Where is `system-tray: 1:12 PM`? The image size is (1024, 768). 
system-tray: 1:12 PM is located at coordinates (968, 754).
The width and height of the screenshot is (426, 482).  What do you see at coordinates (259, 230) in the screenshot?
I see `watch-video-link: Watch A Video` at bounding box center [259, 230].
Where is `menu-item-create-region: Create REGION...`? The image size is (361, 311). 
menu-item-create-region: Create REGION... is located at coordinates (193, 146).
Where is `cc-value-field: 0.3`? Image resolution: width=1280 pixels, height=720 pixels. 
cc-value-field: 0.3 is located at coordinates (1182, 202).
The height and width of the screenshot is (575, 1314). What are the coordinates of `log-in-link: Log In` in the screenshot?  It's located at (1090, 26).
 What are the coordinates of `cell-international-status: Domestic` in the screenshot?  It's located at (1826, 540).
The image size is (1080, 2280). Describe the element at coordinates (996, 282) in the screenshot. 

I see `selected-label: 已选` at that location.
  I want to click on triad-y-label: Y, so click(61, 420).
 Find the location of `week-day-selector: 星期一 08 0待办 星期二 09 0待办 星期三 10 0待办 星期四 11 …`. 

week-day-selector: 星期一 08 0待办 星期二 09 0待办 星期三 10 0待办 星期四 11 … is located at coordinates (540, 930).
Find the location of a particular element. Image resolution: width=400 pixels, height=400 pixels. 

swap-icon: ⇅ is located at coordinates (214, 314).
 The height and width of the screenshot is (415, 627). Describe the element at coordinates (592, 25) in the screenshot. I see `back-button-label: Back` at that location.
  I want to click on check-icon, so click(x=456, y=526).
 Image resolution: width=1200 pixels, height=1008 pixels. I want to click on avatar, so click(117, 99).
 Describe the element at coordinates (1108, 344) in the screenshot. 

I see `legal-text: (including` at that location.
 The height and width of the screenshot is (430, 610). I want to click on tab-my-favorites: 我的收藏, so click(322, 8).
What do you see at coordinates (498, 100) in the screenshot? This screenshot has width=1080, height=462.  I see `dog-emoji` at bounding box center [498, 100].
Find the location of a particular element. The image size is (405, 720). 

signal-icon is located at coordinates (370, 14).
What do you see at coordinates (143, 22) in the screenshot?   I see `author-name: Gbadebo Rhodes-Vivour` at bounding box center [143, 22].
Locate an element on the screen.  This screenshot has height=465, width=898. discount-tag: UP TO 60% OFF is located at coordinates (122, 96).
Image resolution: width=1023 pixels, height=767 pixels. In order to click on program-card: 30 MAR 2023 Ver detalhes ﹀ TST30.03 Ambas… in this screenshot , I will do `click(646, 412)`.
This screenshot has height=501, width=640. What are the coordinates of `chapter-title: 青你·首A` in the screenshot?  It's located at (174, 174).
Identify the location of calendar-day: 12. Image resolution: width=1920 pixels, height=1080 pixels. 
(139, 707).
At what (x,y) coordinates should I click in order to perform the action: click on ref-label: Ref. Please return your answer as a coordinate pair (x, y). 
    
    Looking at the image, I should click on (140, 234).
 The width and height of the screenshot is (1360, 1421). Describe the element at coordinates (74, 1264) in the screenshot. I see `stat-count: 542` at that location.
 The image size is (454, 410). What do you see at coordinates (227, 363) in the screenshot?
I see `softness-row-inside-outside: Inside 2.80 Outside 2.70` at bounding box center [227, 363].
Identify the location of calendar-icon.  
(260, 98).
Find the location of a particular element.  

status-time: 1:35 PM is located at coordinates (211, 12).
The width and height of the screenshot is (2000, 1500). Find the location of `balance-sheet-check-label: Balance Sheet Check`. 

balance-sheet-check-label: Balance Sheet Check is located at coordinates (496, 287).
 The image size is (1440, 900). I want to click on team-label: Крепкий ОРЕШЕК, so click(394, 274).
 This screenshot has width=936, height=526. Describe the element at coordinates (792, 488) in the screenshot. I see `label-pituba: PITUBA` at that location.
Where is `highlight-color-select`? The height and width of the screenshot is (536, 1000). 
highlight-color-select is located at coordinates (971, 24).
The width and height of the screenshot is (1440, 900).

------------

WORK TASK >> Rewrite all of the data above, replacing every "Find the location of" with "Locate" and leaving everything else unchanged.

FINAL ANSWER >>
Where is `system-tray: 1:12 PM`? The image size is (1024, 768). 
system-tray: 1:12 PM is located at coordinates (968, 754).
The width and height of the screenshot is (426, 482).  What do you see at coordinates (259, 230) in the screenshot?
I see `watch-video-link: Watch A Video` at bounding box center [259, 230].
Where is `menu-item-create-region: Create REGION...`? The image size is (361, 311). 
menu-item-create-region: Create REGION... is located at coordinates (193, 146).
Where is `cc-value-field: 0.3`? Image resolution: width=1280 pixels, height=720 pixels. 
cc-value-field: 0.3 is located at coordinates (1182, 202).
The height and width of the screenshot is (575, 1314). What are the coordinates of `log-in-link: Log In` in the screenshot?  It's located at (1090, 26).
 What are the coordinates of `cell-international-status: Domestic` in the screenshot?  It's located at (1826, 540).
The image size is (1080, 2280). Describe the element at coordinates (996, 282) in the screenshot. 

I see `selected-label: 已选` at that location.
  I want to click on triad-y-label: Y, so click(61, 420).
 Locate `week-day-selector: 星期一 08 0待办 星期二 09 0待办 星期三 10 0待办 星期四 11 …`. 

week-day-selector: 星期一 08 0待办 星期二 09 0待办 星期三 10 0待办 星期四 11 … is located at coordinates (540, 930).
Locate a particular element. Image resolution: width=400 pixels, height=400 pixels. 

swap-icon: ⇅ is located at coordinates (214, 314).
 The height and width of the screenshot is (415, 627). Describe the element at coordinates (592, 25) in the screenshot. I see `back-button-label: Back` at that location.
  I want to click on check-icon, so click(x=456, y=526).
 Image resolution: width=1200 pixels, height=1008 pixels. I want to click on avatar, so click(117, 99).
 Describe the element at coordinates (1108, 344) in the screenshot. 

I see `legal-text: (including` at that location.
 The height and width of the screenshot is (430, 610). I want to click on tab-my-favorites: 我的收藏, so click(322, 8).
What do you see at coordinates (498, 100) in the screenshot? This screenshot has width=1080, height=462.  I see `dog-emoji` at bounding box center [498, 100].
Locate a particular element. The image size is (405, 720). 

signal-icon is located at coordinates (370, 14).
What do you see at coordinates (143, 22) in the screenshot?   I see `author-name: Gbadebo Rhodes-Vivour` at bounding box center [143, 22].
Locate an element on the screen.  This screenshot has height=465, width=898. discount-tag: UP TO 60% OFF is located at coordinates (122, 96).
Image resolution: width=1023 pixels, height=767 pixels. In order to click on program-card: 30 MAR 2023 Ver detalhes ﹀ TST30.03 Ambas… in this screenshot , I will do `click(646, 412)`.
This screenshot has height=501, width=640. What are the coordinates of `chapter-title: 青你·首A` in the screenshot?  It's located at (174, 174).
Identify the location of calendar-day: 12. Image resolution: width=1920 pixels, height=1080 pixels. 
(139, 707).
At what (x,y) coordinates should I click in order to perform the action: click on ref-label: Ref. Please return your answer as a coordinate pair (x, y). 
    
    Looking at the image, I should click on (140, 234).
 The width and height of the screenshot is (1360, 1421). Describe the element at coordinates (74, 1264) in the screenshot. I see `stat-count: 542` at that location.
 The image size is (454, 410). What do you see at coordinates (227, 363) in the screenshot?
I see `softness-row-inside-outside: Inside 2.80 Outside 2.70` at bounding box center [227, 363].
Identify the location of calendar-icon.  
(260, 98).
Locate a particular element.  

status-time: 1:35 PM is located at coordinates (211, 12).
The width and height of the screenshot is (2000, 1500). Locate `balance-sheet-check-label: Balance Sheet Check`. 

balance-sheet-check-label: Balance Sheet Check is located at coordinates (496, 287).
 The image size is (1440, 900). I want to click on team-label: Крепкий ОРЕШЕК, so click(394, 274).
 This screenshot has width=936, height=526. Describe the element at coordinates (792, 488) in the screenshot. I see `label-pituba: PITUBA` at that location.
Where is `highlight-color-select`? The height and width of the screenshot is (536, 1000). 
highlight-color-select is located at coordinates (971, 24).
The width and height of the screenshot is (1440, 900).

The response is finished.